New Delhi: The multinational giant in the seed sector, Cargill should immediately quit India, demanded the noted activist, Vandana Shiva of the Research Foundation for Science, Technology and Ecology.It should also withdraw its "Nature Fresh" advertisements and render an apology for insulting Indian women and workers who use their hands to work.The company should allow representatives of the National Alliance for Women's Food Rights and ordinary women to investigate the working of its processing mills.
Shiva stated that in one of the company's "Nature Fresh" ads 37 checks are are referred to be imposed on younger women. In another ads, a dig is made at an older women's intelligence. The derogatory references to women's morals and intelligence is unethical and insult to womenhood.
She said that while our mothers and small chakkis provide safe, fresh flour, Cargill advertises its flour as "completely untouched by hand" and thereby projecting human hands and human labour as a contaminant that needs to be removed.
She said that this is not a recipe for safety, it is a recipe for unemployment and destruction of livelihoods. The Cargill's entry into the Indian wheat market is a death sentence to all the small scale flour processing mills located in villages and cities all over India.If small chakkis close down it would be difficult to get truly fresh flour, she said.
Vandana Shiva further stated that the stated processing of flour by Cargill only depletes the nutritive value of food. Flour which undergoes mechanical processing is merely the finely ground starchy component of the wheat grain, depleted of its minerals, fibre, B-vitamins, protien and fat.
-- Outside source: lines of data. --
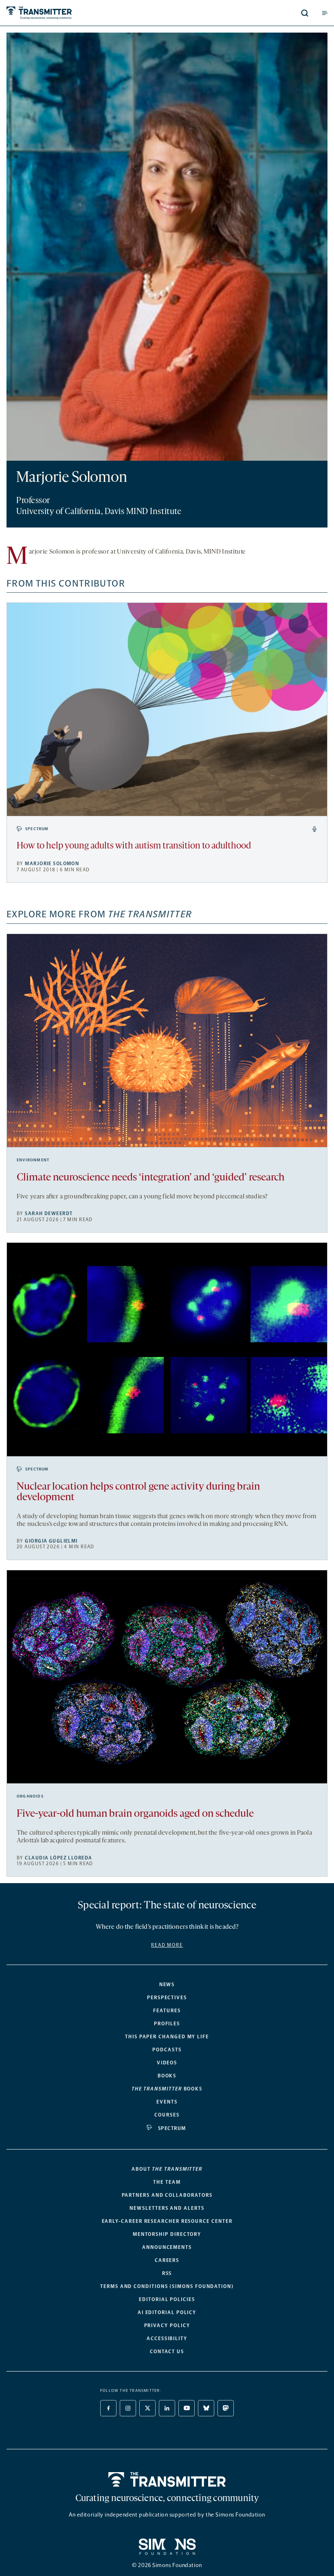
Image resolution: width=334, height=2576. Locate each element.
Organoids (30, 1796)
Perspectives (167, 1997)
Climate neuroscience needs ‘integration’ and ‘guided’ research (150, 1177)
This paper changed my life (167, 2037)
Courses (166, 2115)
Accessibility (167, 2338)
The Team (166, 2182)
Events (167, 2102)
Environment (33, 1160)
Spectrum (37, 828)
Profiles (167, 2024)
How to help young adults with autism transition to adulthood (134, 846)
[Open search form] (305, 13)
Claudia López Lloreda (58, 1858)
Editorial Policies (167, 2299)
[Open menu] (324, 13)
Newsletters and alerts (167, 2208)
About (167, 2169)
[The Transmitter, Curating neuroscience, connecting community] (75, 13)
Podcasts (166, 2050)
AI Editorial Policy (167, 2312)
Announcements (167, 2247)
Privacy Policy (167, 2325)
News (167, 1984)
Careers (167, 2260)
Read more (167, 1945)
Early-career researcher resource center (167, 2221)
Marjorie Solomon (52, 863)
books (167, 2089)
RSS (167, 2273)
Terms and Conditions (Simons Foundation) (167, 2286)
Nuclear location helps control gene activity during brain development (138, 1492)
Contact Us (167, 2351)
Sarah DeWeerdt (49, 1213)
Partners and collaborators (167, 2195)
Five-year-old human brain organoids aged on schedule (135, 1814)
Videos (167, 2063)
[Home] (167, 2479)
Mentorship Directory (167, 2234)
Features (166, 2010)
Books (167, 2076)
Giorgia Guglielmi (51, 1541)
Moreover, flour that is packed in plastic with preservatives to increase its shelf life cannot naturally be fresh. The consumer, therefore, has a right to know about the claims of Cargill that it is catering "fresh" flour.Shiva alleged that Cargill in the name of contract farming is exploiting Indian farmers. Citing examples she said that John Hamilton, managing director of Cargill Seeds India Pvt Ltd, being an active promoter of Indian Maize Development Association (IMDA) took the lead in organising and interacting with like minded people to impress the need for a common platform for promoting maize development in Karnataka in 1992. After the launch of this project, it has become clear that the Cargill's claim of promising higher incomes to farmers is nothing but a hoax.
Cargill's talk of higher farm income is a clever way to talk about capital intensification of agriculture and higher expenditure at farm level. This benefits Cargill and not the farmers, she said.
In fact, the farmer's income is actually lowered first because he spends more on costs of production and second because as more and more farmers produce the same crop through Cargill promotion, the prices of the commodity sags.
The high input costs is due to the fact that `contract farming' according to Cargill means that the farmer not only have to buy Cargill seeds or Cargill-specified seeds, but also use Cargill phosphates and other fertilisers specified by the company, have Cargill inspectors grade the produce and finally sell to Cargill at a determined price.
The cost of the inputs specified by Cargill are much higher than those produced by domestic companies.She said that Karnataka farmers' experience with multinational hybrid seeds of sorghum and sunflowers also show higher input costs and low returns to farmers, Cargill has also successfully lobbied with the Punjab Agri Export Corporation Ltd to become the first multinational in India to directly procure wheat and rice from farmers in Punjab.
It plans to enter into contract farming with farmers selected from farmer's profiles prepared by the government. In this context, Shiva said that FCI should continue to procure foodgrains directly from farmers in Punjab and not withdraw as being contemplated.Shiva also alleged that Cargill was also responsible from reducing foreign exchange of the country. In summer 1996, as a result of drought and disease, the US wheat crop was destroyed and a large demand for wheat was placed on the market.
India had a bumper crop at this time. Cargill and Continental bought wheat at $60 to $100 per tonne from India and sold it at $230 to $240 per tonne in the global market. Thus they made a net $130 to $170 profit per tonne while India lost $100 million in exports as it was forced to trade through the grain merchants.